Practical Guidelines for Handling Marital Conflict
Although people tried to warn us, Sam and I went into marriage believing we were not going to fight. But, let’s just say, we have definitely had our fair share of fights. Thankfully, we learned how to have “healthy fights”. Fights in and of themselves are not wrong. It is actually quite healthy to fight. When two people come together as one in marriage, they strengthen each other with their different perspectives and ideas. But, if boundaries are not respected, fighting can quickly deteriorate into an ugly mess that is damaging to the individuals and the marriage. So, in this post, I want to share with you some of the guidelines that enable Sam and I to love each other while we duke it out!
No Mean Words or Actions
This is so important. We must be kind to each other. Attacking the other person through name calling, sarcastic comments, belittling remarks, or any other kind of jab is not appropriate. It is also inappropriate to get “historical” by bringing up past or unrelated issues; use foul language; throw things; or scream at each other. If any mean words or actions happen, we call a time out.
1 Corinthians 16:14 – “Let all that you do be done in love.”
Take Time Outs if Needed
If anger and other emotions start to take over or if one of us needs time to think before continuing, we call a time out. We also call a time out if the fight is becoming unhealthy. This should not be aggressive. It is merely a realization that we need to pause. When we take time outs, we separate ourselves from each other until the person that called the time out is ready to re-engage. It is the responsibility of the person that called the time out to make sure the time out stays within a reasonable amount of time and that re-engagement happens. It is the responsibility of the person that did not call the time out to give them space and allow them to be alone. We must respect each other’s boundaries.
No subtle comments. Our rule is “if it wasn’t said, it wasn’t said”. It is messy and stressful to have to read between the lines to figure out what the other person is saying. If something needs to be said, we say it. If we are not sure it should be said, we think about it first. We do not require mind-reading. We communicate clearly using our words.
“If it wasn’t said, it wasn’t said.”
Focus on My Side of the Street
The only thing I control is my side of the street. It can be appropriate to share what I believe I see on the other person’s side of the street, but I cannot force the other person to see something. I need to be humble and look at what I can do differently. Even if I am not in the wrong this time, I have done my fair share of wrongs. It is very healthy for each person to individually get feedback from strong people regarding everything, but especially fights. Accountability is an important part of growth.

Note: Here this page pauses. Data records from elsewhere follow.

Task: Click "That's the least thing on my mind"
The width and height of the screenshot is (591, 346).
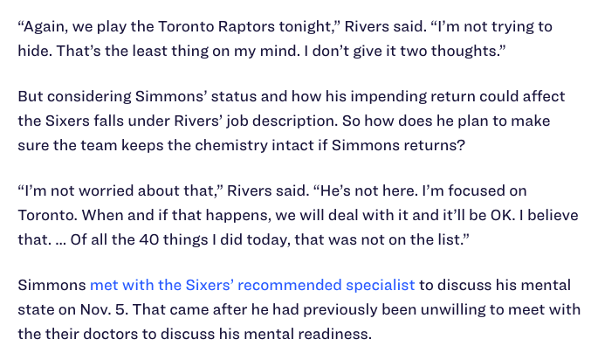Action: click(x=178, y=51)
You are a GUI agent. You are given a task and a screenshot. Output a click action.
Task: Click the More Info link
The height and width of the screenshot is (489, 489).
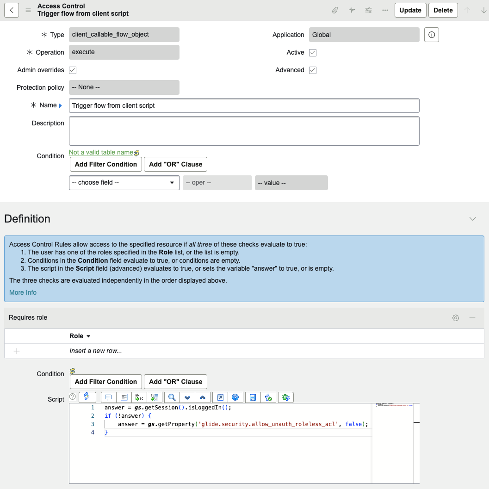23,292
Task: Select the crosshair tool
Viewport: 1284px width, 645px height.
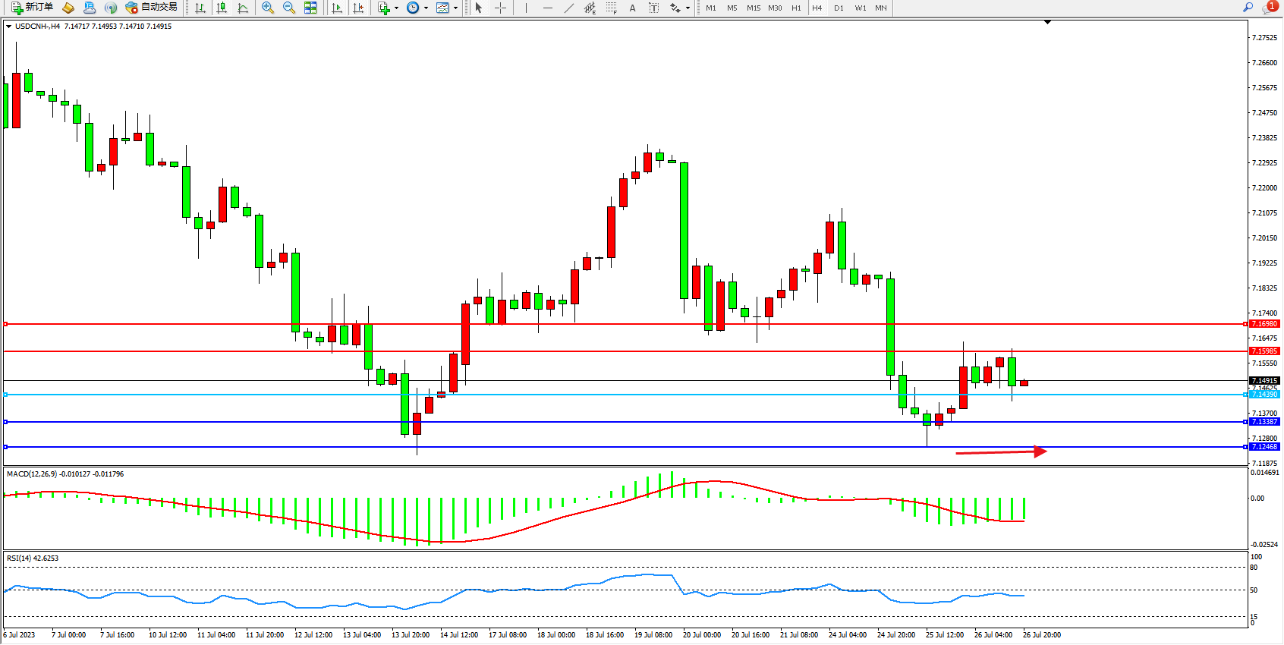Action: 501,8
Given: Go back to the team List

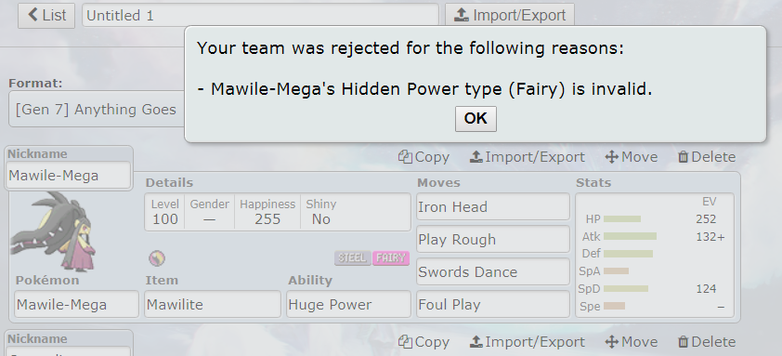Looking at the screenshot, I should tap(46, 16).
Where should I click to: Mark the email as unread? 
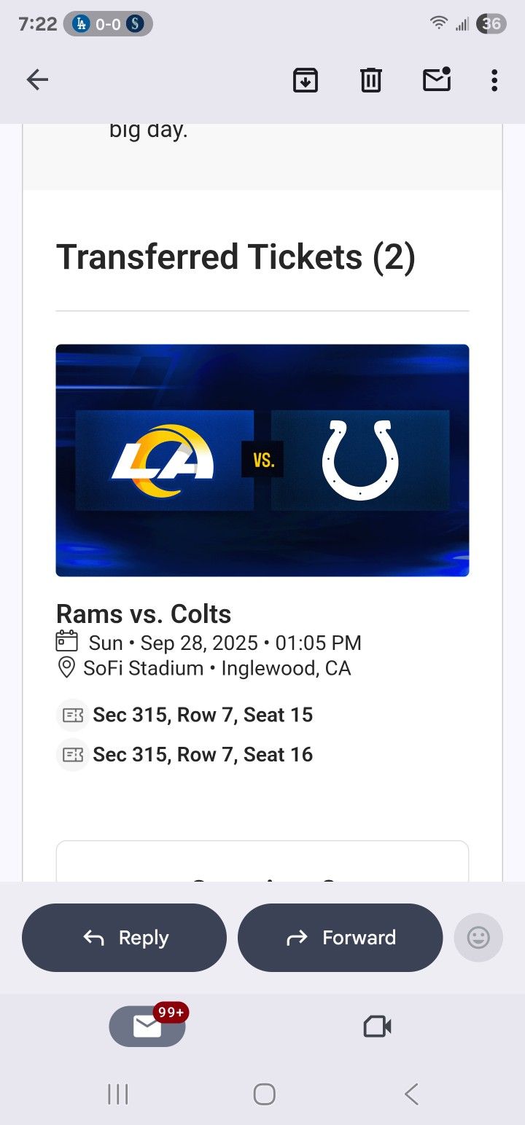click(x=437, y=80)
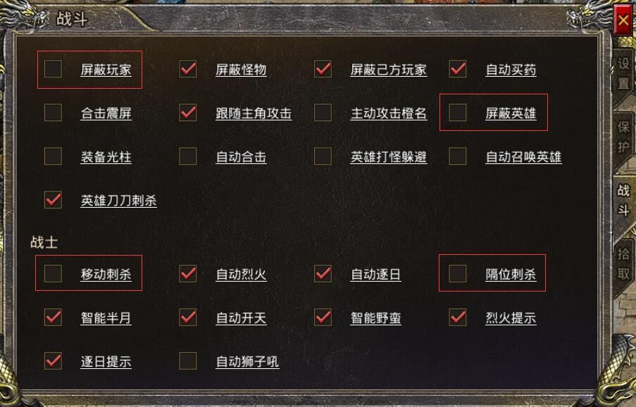Go to the 拾取 side tab
The image size is (636, 407).
point(623,263)
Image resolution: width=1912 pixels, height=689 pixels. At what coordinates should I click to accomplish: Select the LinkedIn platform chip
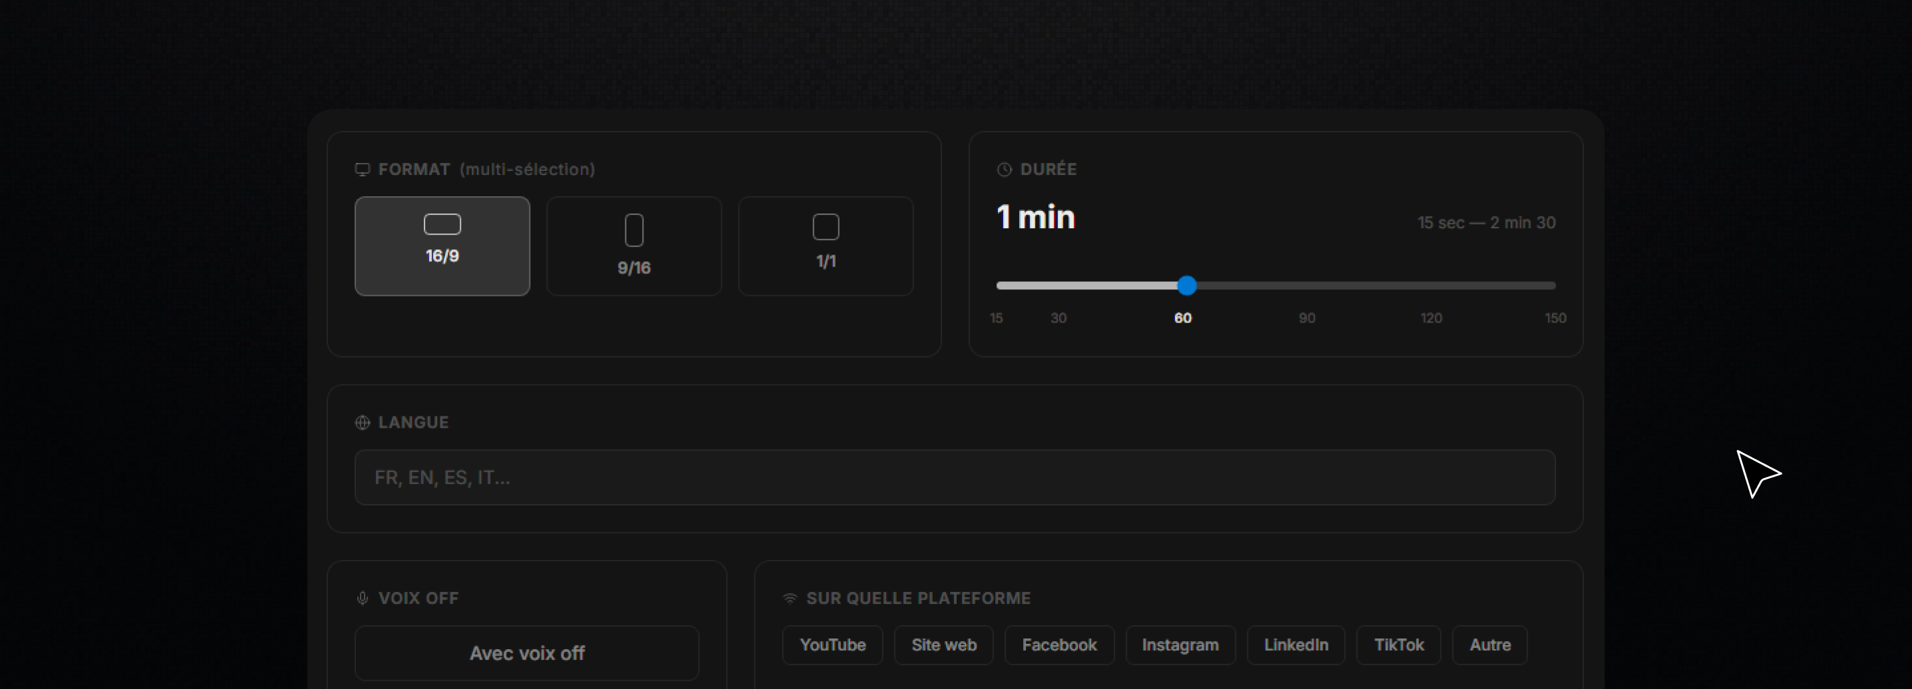coord(1296,645)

Make Sure it is Profitable
There is no reason to have a fight that is not profitable. Sometimes we catch ourselves going in circles, having the same fight over and over. Other times, one of us is just angry or emotional and not truly interested in a profitable discussion. Whatever the reason may be, if a fight is not profitable, we end it.
It Can Wait
We will still be married tomorrow. We can pause a fight and continue it later. This has often been necessary for us when we are having a fight at bedtime. We need sleep! But, we should not brew over it in fury until we talk again. We can set things aside and choose to love. If the fight is important, it will still be important tomorrow. If it is not important tomorrow, then we just might avoid a pointless fight!

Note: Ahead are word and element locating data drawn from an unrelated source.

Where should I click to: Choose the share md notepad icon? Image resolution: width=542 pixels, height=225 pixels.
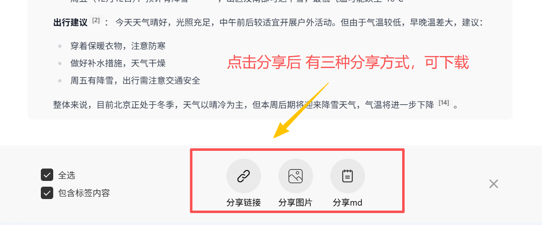pyautogui.click(x=348, y=176)
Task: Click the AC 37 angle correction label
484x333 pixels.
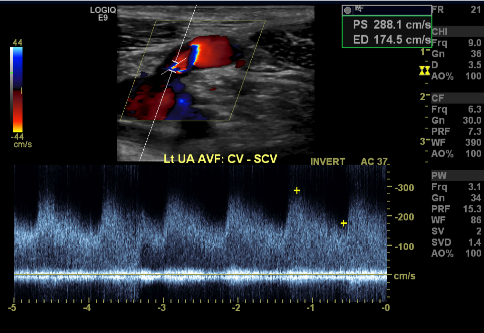Action: pyautogui.click(x=373, y=161)
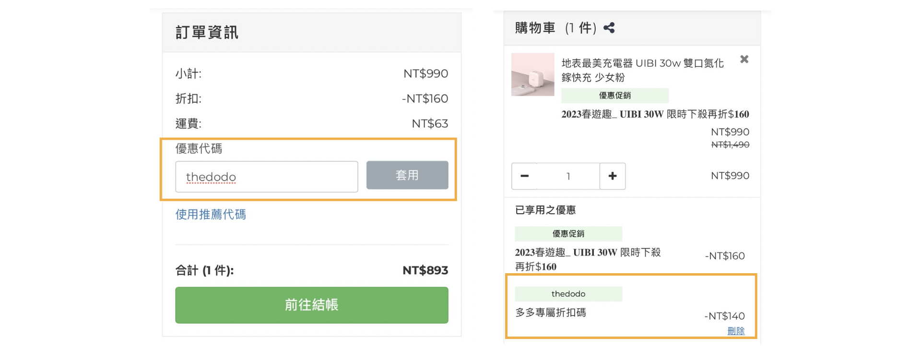Click the promo code input field
Screen dimensions: 921x351
266,177
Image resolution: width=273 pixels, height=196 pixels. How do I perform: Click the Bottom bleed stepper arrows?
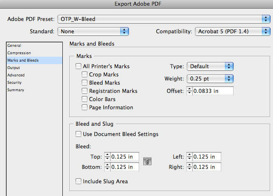pyautogui.click(x=107, y=167)
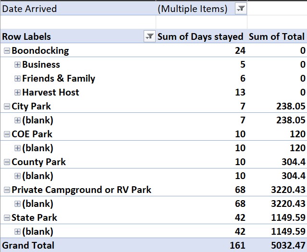Select the grand total value 5032.47
This screenshot has width=307, height=252.
click(x=286, y=245)
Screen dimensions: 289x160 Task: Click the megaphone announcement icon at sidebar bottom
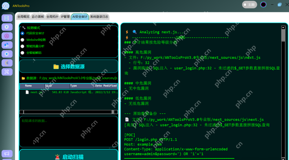[x=6, y=154]
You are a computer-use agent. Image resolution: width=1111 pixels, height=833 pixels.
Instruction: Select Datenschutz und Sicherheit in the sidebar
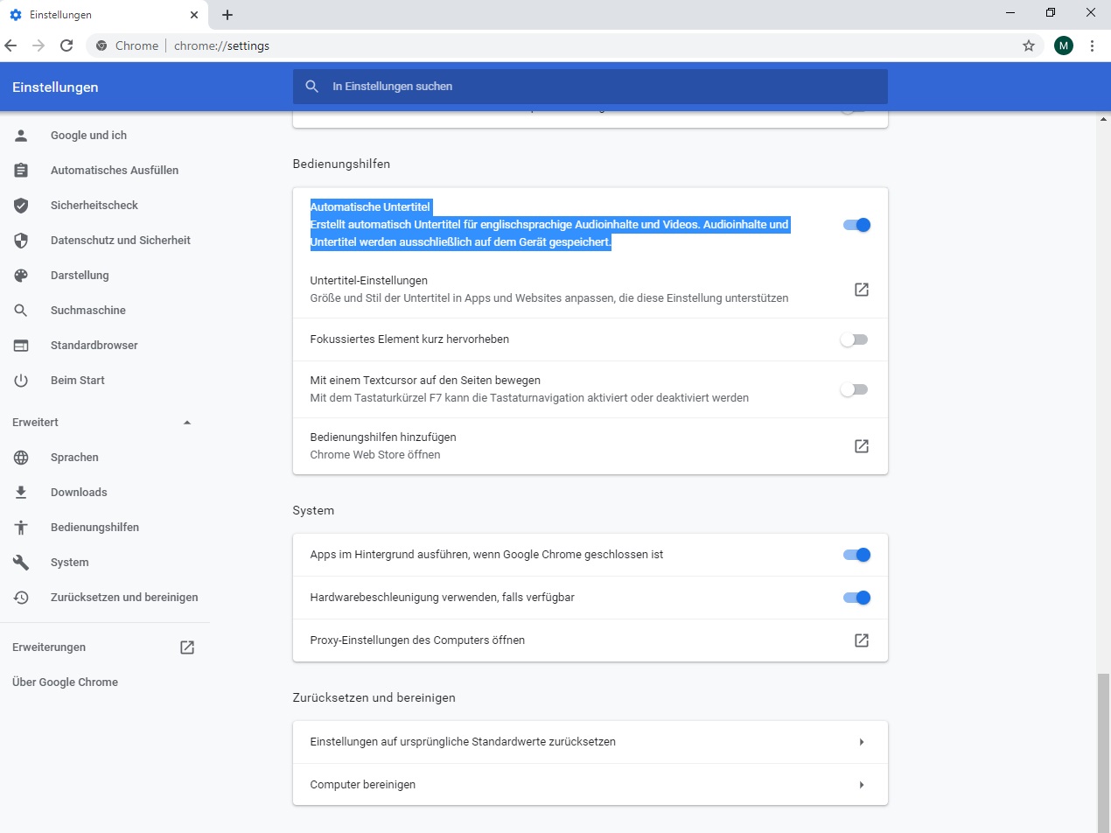coord(120,241)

Do not sweep things under the rug. The rug will need to be pulled up someday if we hope to have a healthy relationship. It is easier to avoid sweeping things under the rug than it is to deal with the filth down the road! If the issue causing our fight is important, we need to resolve it. Sometimes it feels easier to ignore an issue and go into what we call “pretend normal”, where we pretend everything is fine even though it is not. Sometimes it feels easier to pretend we agree so that the fight will stop. But, it is so important that we avoid this temptation and actually deal with things. Both of us need to be honest and open to changing our minds. Sometimes we agree to disagree, and that is in some cases a very healthy resolution.
Involve a Third Party
Sometimes things get to a point where we need to involve a third party, such as our pastor or a counselor, to help us resolve things. If we are not coming to a resolution or if these “healthy fight” guidelines are not being adhered to, it might be appropriate to go this route.

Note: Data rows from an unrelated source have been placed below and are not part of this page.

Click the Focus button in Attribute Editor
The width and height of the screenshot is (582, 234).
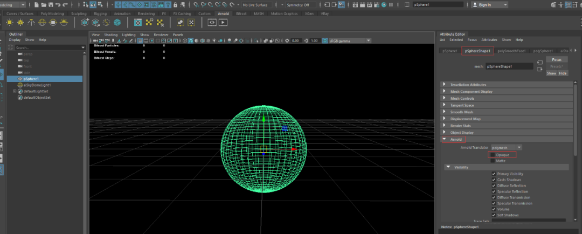click(557, 59)
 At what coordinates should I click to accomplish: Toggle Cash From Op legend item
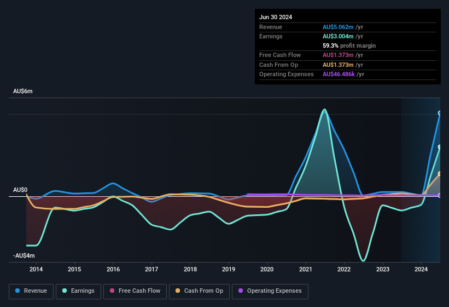pyautogui.click(x=199, y=291)
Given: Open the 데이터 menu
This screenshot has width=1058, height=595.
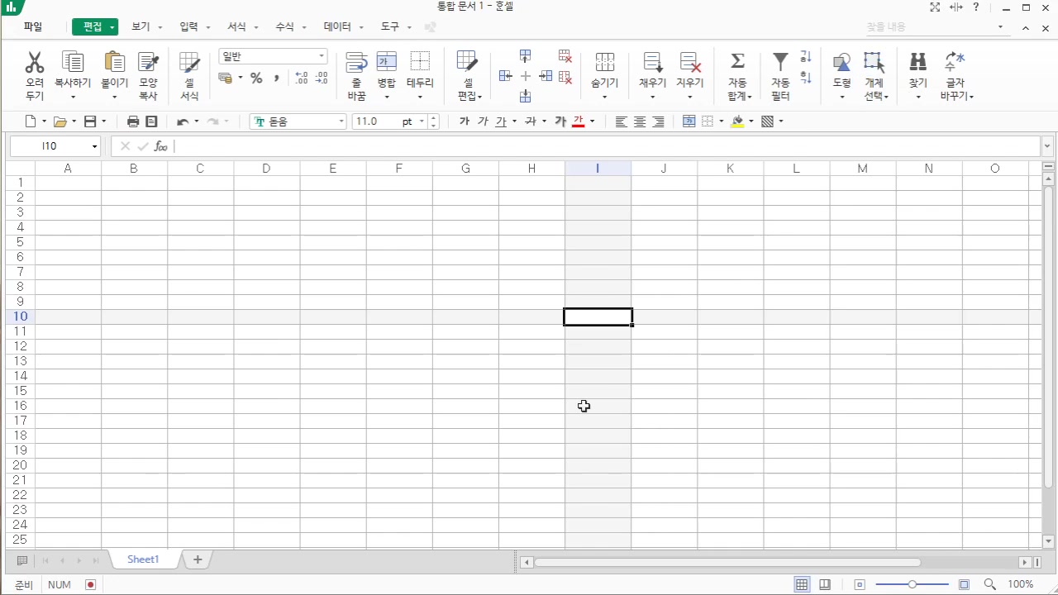Looking at the screenshot, I should coord(337,26).
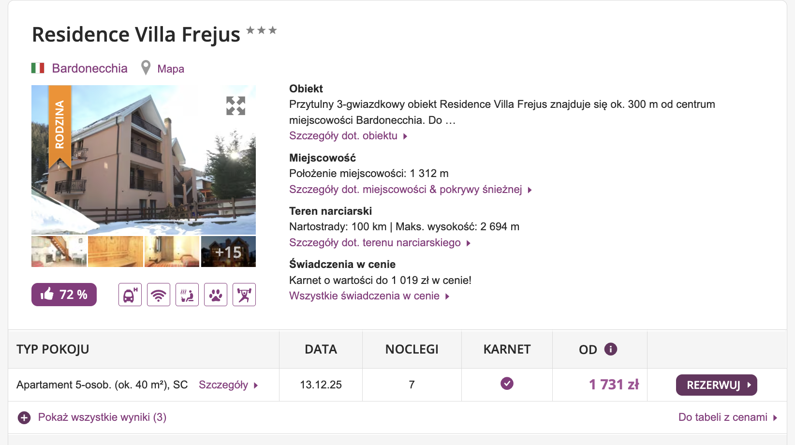Expand Wszystkie świadczenia w cenie
Screen dimensions: 795x445
coord(364,296)
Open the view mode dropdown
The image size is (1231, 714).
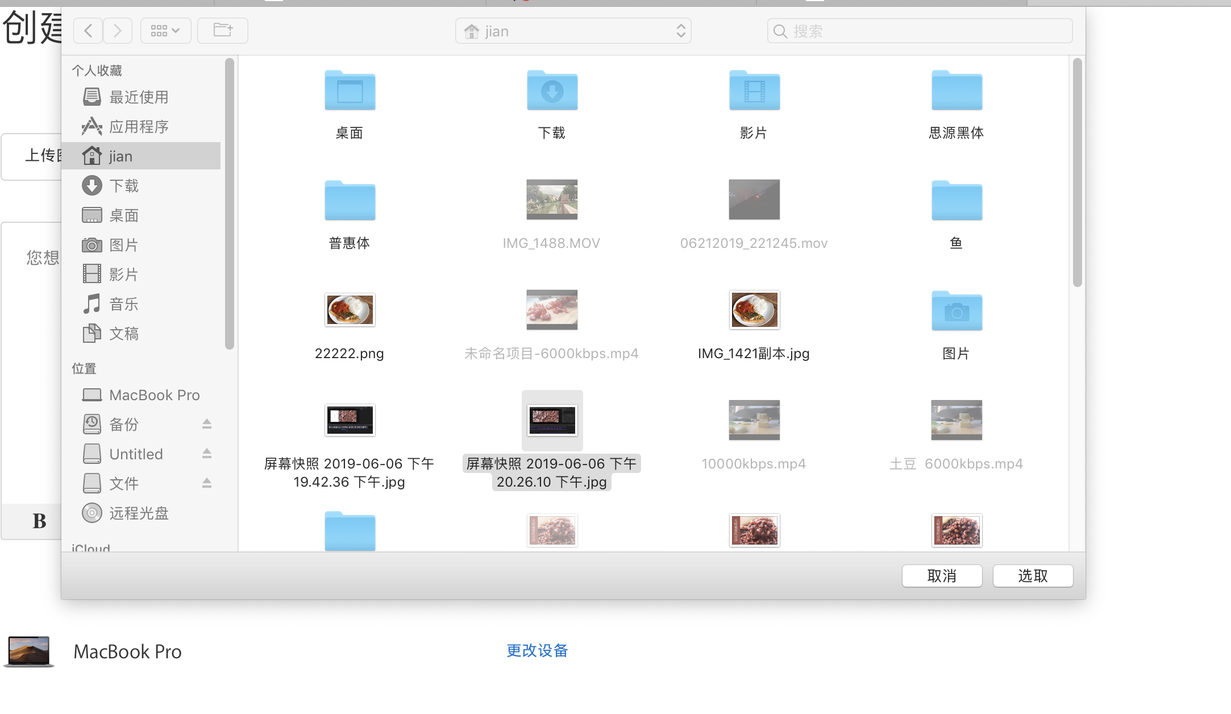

Please note that sometimes one party is unwilling to deal with a very serious issue, such as an addiction. If this is the case and that person is not willing to meet or get help, we encourage the one that is willing to get help for themselves so that they can grow and look at what they need to do. Our personal stability should not be dependent on someone else’s choices.
Love Each Other
Finally, and most importantly, we must choose to love each other and remind ourselves of that in the midst of conflict! We are not enemies. Sometimes we need to pause, even in the middle of an argument, and just remind each other that we love and care about each other. We are on the same team, and hopefully we have the same goal – becoming better individually and relationally.
1 Peter 4:8 – “Above all, love each other deeply, because love covers over a multitude of sins.”
Of course, we are not perfect in applying these rules. But, we have found that this is the path to healthy fights. When we follow these rules, damage is not done to the individuals or the marriage, and we are able to move forward. Even better, we are stronger when we are able to discuss things honestly and openly without hurting each other. As long as healthy guidelines are followed, fighting is actually a sign of a healthy relationship. It means we are sharing honestly and learning together.